See also the developer documentation for more details about rollback resistance, while the user manual has more practical advice on how to configure the deposit period.
Blockfrost integrationβ
After making posible to publish hydra scripts using Blockfrost we continued
with the integration so now hydra-node
can run using a Blockfrost backend.
This option makes running the hydra-node
a bit easier since one does not need
to run local cardano-node
to connect to which greatly simplifies the setup.
Blockfrost is videly used so making this integration possible in hydra-node
should make experimenting and prototyping with Hydra more approachable.
Event log rotationβ
Event log rotation was introduced to improve recovery times by reducing the number of events that need to be replayed on startup. This is achieved by periodically replacing the current event log with a new one that starts from a checkpoint event, which captures the latest aggregated head state.
Only the rotated logs are saved with an incrementing logId, while the main state file name remains unchanged to preserve backward compatibility. Rotation can be enabled via the new optional --persistence-rotate-after command line option, which specifies the number of events after which rotation should occur.

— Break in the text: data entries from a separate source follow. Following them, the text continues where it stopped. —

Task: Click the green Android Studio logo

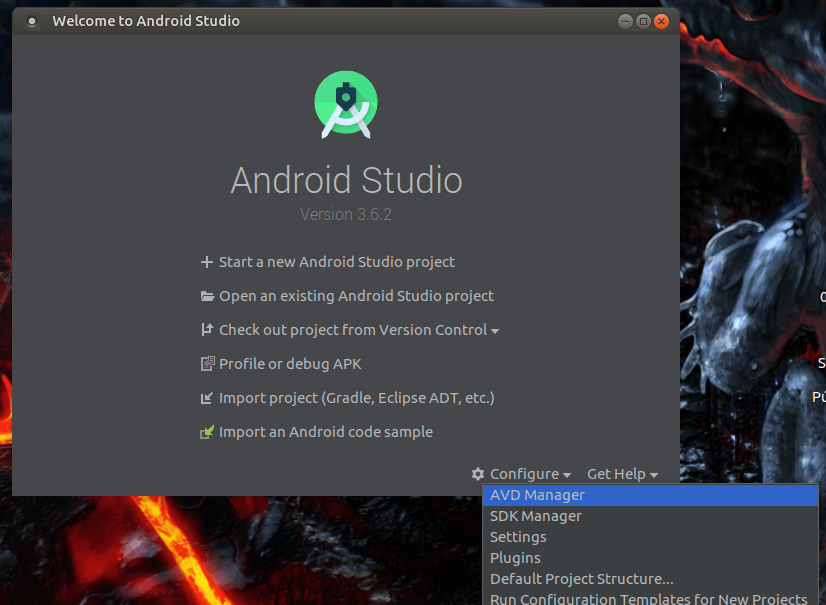Action: point(345,103)
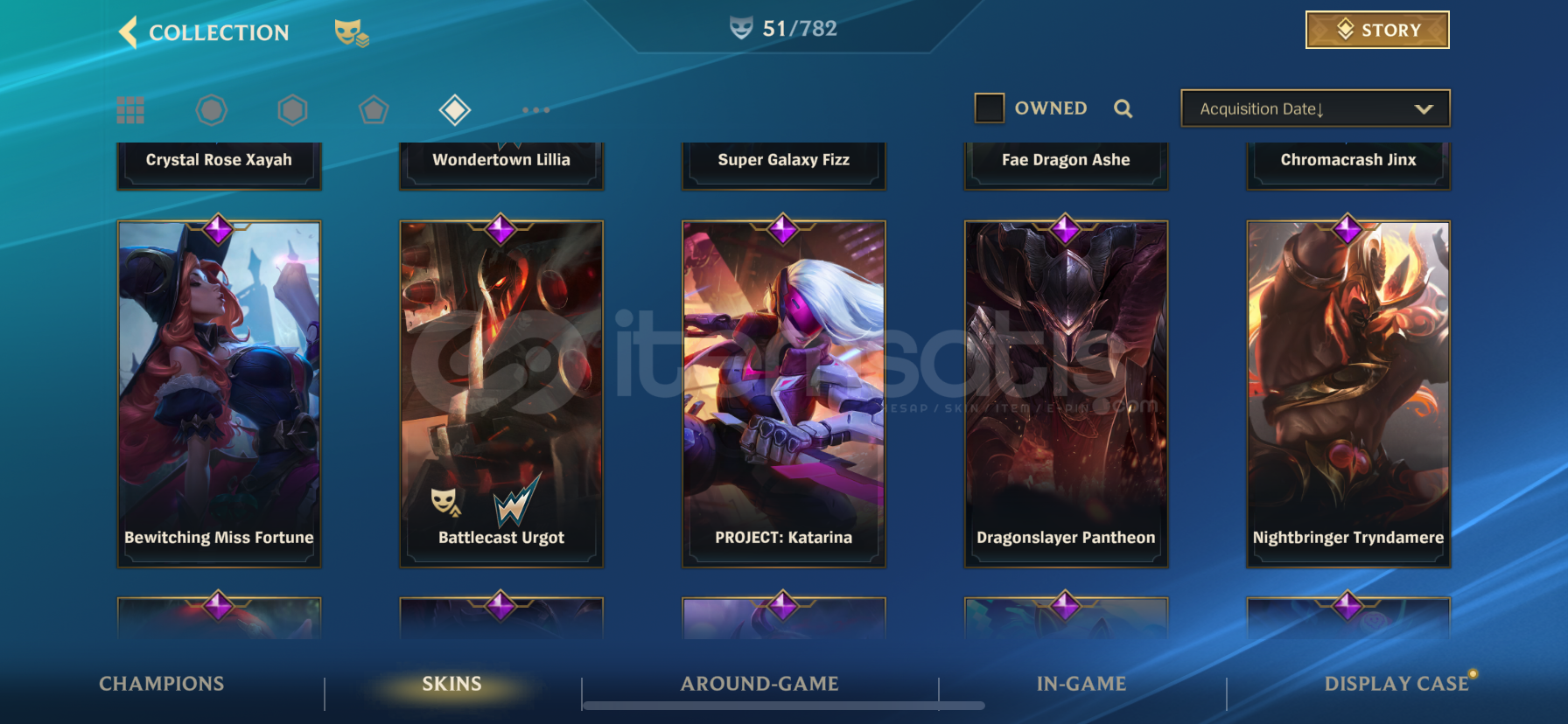Image resolution: width=1568 pixels, height=724 pixels.
Task: Open the In-Game tab
Action: pyautogui.click(x=1082, y=684)

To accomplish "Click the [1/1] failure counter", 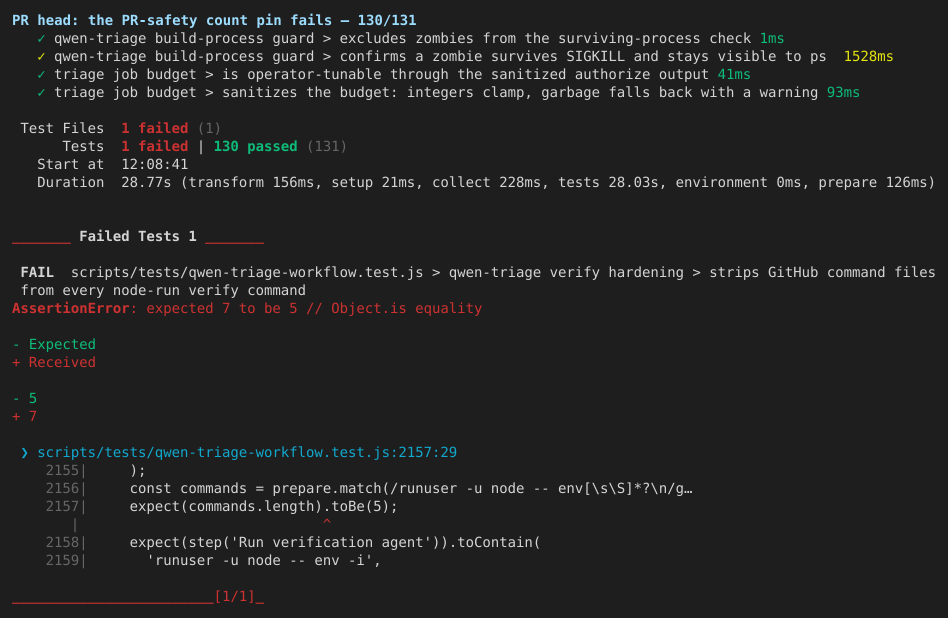I will 235,596.
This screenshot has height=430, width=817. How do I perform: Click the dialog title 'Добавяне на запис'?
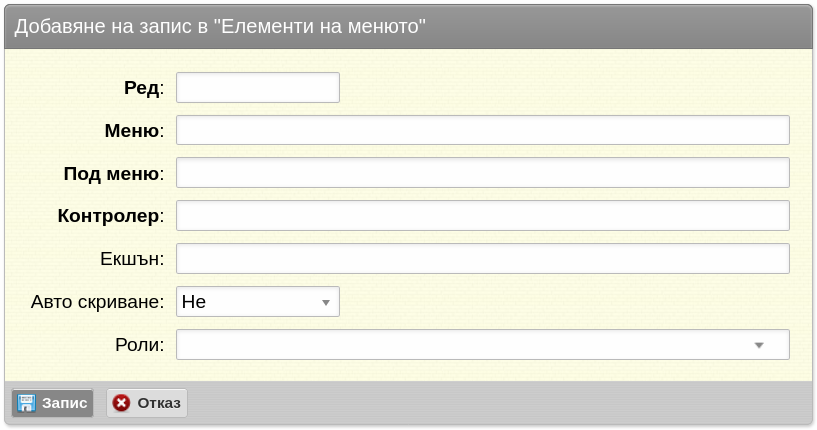[x=103, y=26]
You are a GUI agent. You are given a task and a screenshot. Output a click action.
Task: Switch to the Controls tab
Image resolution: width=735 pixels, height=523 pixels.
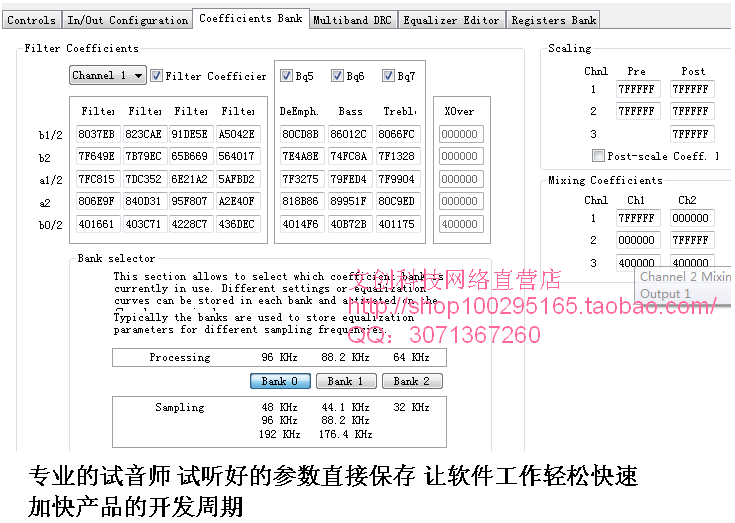point(31,20)

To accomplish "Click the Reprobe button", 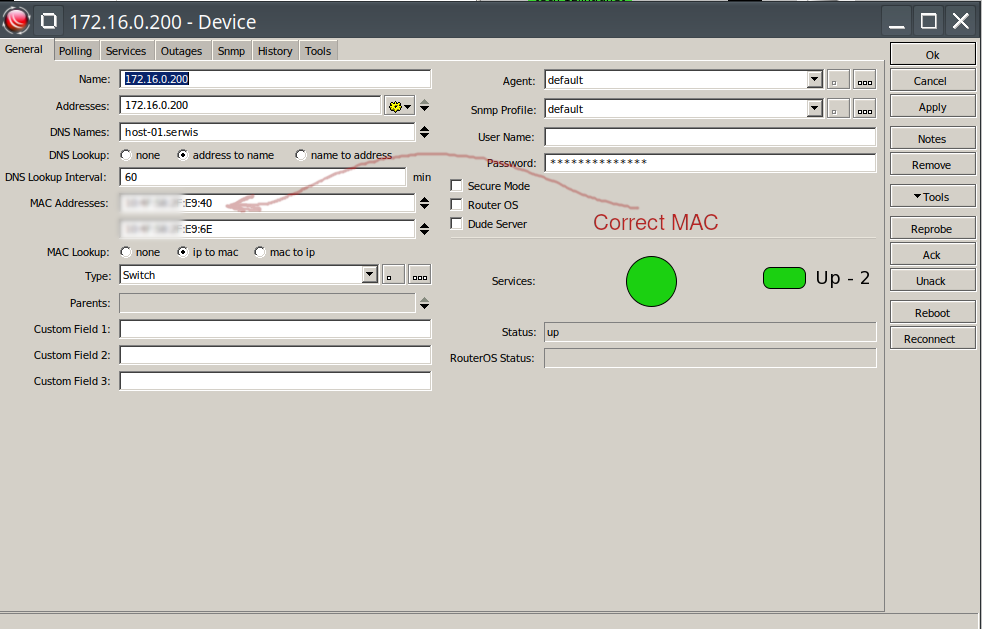I will tap(931, 228).
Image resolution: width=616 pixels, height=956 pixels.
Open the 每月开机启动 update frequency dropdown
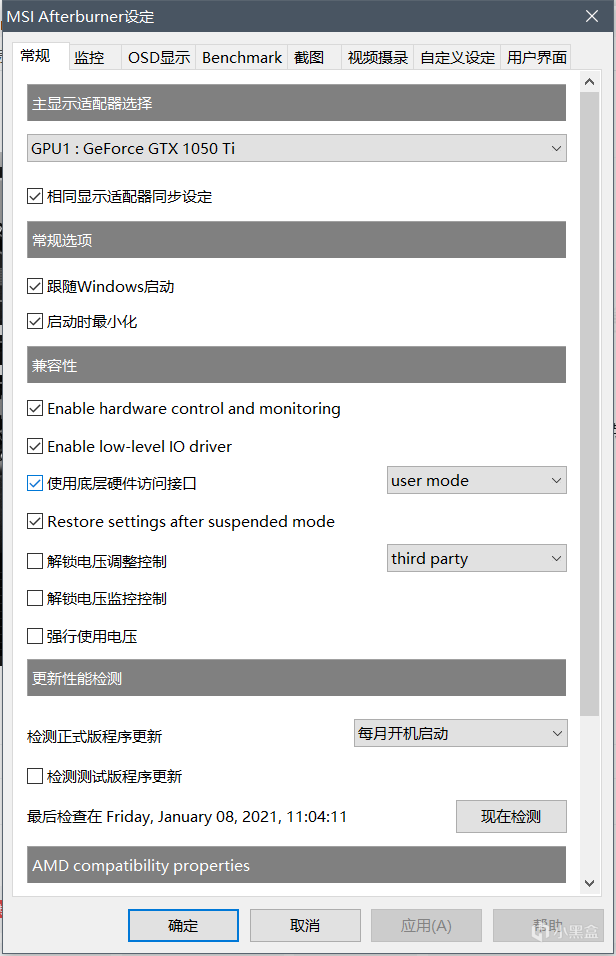pyautogui.click(x=461, y=734)
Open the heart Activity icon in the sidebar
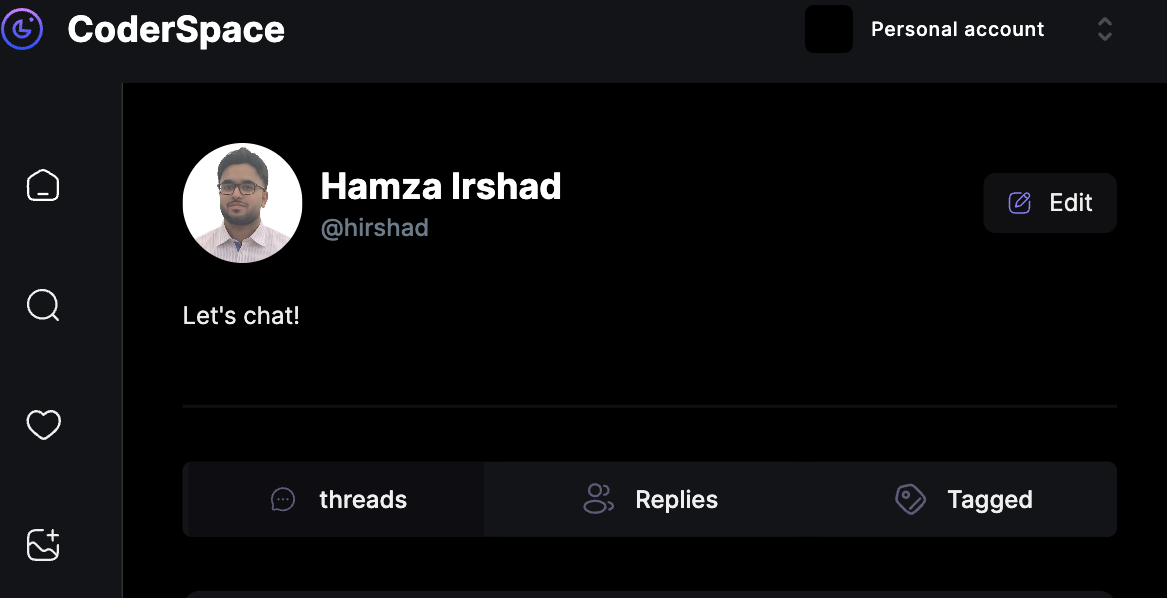 coord(43,425)
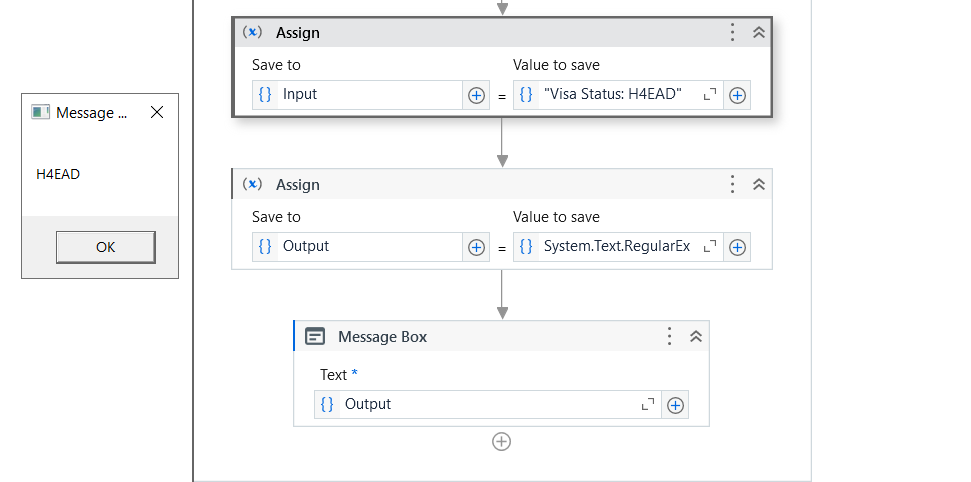Click plus button beside Message Box Text
Screen dimensions: 971x482
click(675, 405)
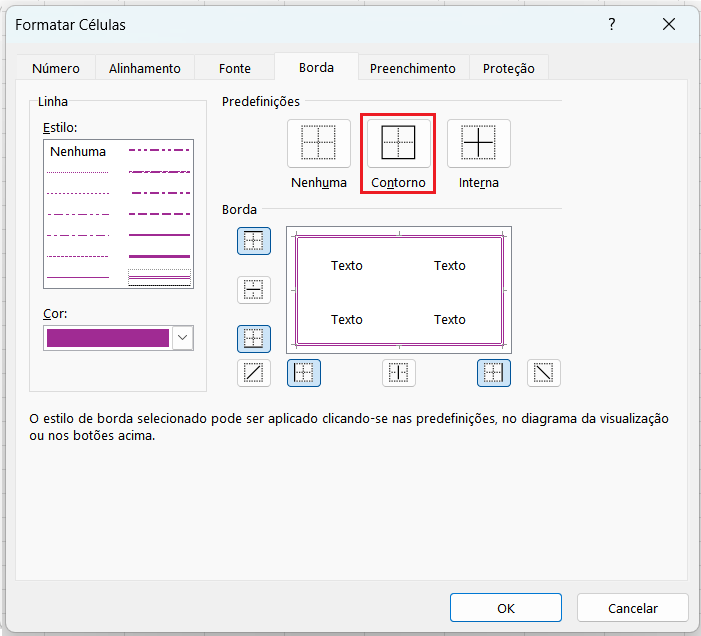Switch to the Preenchimento tab
This screenshot has width=701, height=636.
[412, 68]
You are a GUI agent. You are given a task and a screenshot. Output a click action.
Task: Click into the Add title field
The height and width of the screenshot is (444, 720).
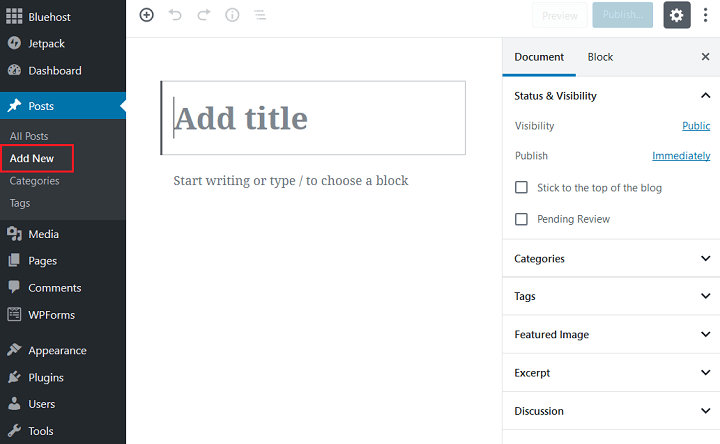[x=313, y=118]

Additionally, a server output was added to notify external agents when a checkpoint occurs, enabling them to perform archival or cleanup actions without interrupting the Hydra head.
Coding standards as a flake moduleβ
In order to better standardise code quality across multiple repositories, we have extracted all of our quality control tooling to a flake-parts module called hydra-coding-standards. This contains all kinds of formatting checks, dead code elimination, and static analysis checks for haskell and nix, as well as typo checking. We are rolling these standardisation checks to more cardano-scaling repositories, which will enable a more uniform experience for active and external contributors.
Roadmap updateβ
We continue to focus on UX improvements and better logging/errors, while also starting to tackle more of the user-reported bugs and feature requests.
Linksβ
The monthly review meeting for May 2025 took place on May 28, 2025, via Google Meet. The presentation slides and the recording are available for review.